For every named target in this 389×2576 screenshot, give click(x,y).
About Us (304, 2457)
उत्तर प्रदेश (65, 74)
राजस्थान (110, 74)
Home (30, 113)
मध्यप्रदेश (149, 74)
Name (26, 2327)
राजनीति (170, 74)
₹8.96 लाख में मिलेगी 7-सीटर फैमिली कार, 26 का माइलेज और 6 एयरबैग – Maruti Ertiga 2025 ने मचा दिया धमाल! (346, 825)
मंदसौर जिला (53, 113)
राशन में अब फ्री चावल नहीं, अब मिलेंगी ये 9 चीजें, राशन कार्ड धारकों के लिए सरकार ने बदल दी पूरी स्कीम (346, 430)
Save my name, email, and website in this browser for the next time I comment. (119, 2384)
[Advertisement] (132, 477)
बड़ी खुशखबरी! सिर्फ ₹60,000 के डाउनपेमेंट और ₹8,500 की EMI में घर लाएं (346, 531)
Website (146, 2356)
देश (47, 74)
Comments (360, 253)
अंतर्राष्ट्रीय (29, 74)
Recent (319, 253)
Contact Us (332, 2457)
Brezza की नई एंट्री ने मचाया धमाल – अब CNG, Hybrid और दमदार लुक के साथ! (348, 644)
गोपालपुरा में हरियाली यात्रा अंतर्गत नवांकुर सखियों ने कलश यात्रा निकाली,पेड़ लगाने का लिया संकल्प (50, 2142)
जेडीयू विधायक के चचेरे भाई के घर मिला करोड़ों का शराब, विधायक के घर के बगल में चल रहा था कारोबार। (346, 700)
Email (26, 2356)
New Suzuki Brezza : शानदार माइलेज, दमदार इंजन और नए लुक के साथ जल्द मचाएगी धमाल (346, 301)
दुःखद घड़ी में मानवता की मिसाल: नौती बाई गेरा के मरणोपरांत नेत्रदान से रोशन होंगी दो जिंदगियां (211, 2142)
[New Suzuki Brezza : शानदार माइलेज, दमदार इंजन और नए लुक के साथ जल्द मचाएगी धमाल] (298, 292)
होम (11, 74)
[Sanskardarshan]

◆ WHAT TO DO ◆
What you write should match, character for character, the lines from the one with "Home (30, 113)" to the end of the data, both included.

◆ YOUR SOLUTION ◆
Home (30, 113)
मध्यप्रदेश (149, 74)
Name (26, 2327)
राजनीति (170, 74)
₹8.96 लाख में मिलेगी 7-सीटर फैमिली कार, 26 का माइलेज और 6 एयरबैग – Maruti Ertiga 2025 ने मचा दिया धमाल! (346, 825)
मंदसौर जिला (53, 113)
राशन में अब फ्री चावल नहीं, अब मिलेंगी ये 9 चीजें, राशन कार्ड धारकों के लिए सरकार ने बदल दी पूरी स्कीम (346, 430)
Save my name, email, and website in this browser for the next time I comment. (119, 2384)
[Advertisement] (132, 477)
बड़ी खुशखबरी! सिर्फ ₹60,000 के डाउनपेमेंट और ₹8,500 की EMI में घर लाएं (346, 531)
Website (146, 2356)
देश (47, 74)
Comments (360, 253)
अंतर्राष्ट्रीय (29, 74)
Recent (319, 253)
Contact Us (332, 2457)
Brezza की नई एंट्री ने मचाया धमाल – अब CNG, Hybrid और दमदार लुक के साथ! (348, 644)
गोपालपुरा में हरियाली यात्रा अंतर्गत नवांकुर सखियों ने कलश यात्रा निकाली,पेड़ लगाने का लिया संकल्प (50, 2142)
जेडीयू विधायक के चचेरे भाई के घर मिला करोड़ों का शराब, विधायक के घर के बगल में चल रहा था कारोबार। (346, 700)
Email (26, 2356)
New Suzuki Brezza : शानदार माइलेज, दमदार इंजन और नए लुक के साथ जल्द मचाएगी धमाल (346, 301)
दुःखद घड़ी में मानवता की मिसाल: नौती बाई गेरा के मरणोपरांत नेत्रदान से रोशन होंगी दो जिंदगियां (211, 2142)
[New Suzuki Brezza : शानदार माइलेज, दमदार इंजन और नए लुक के साथ जल्द मचाएगी धमाल] (298, 292)
होम (11, 74)
[Sanskardarshan]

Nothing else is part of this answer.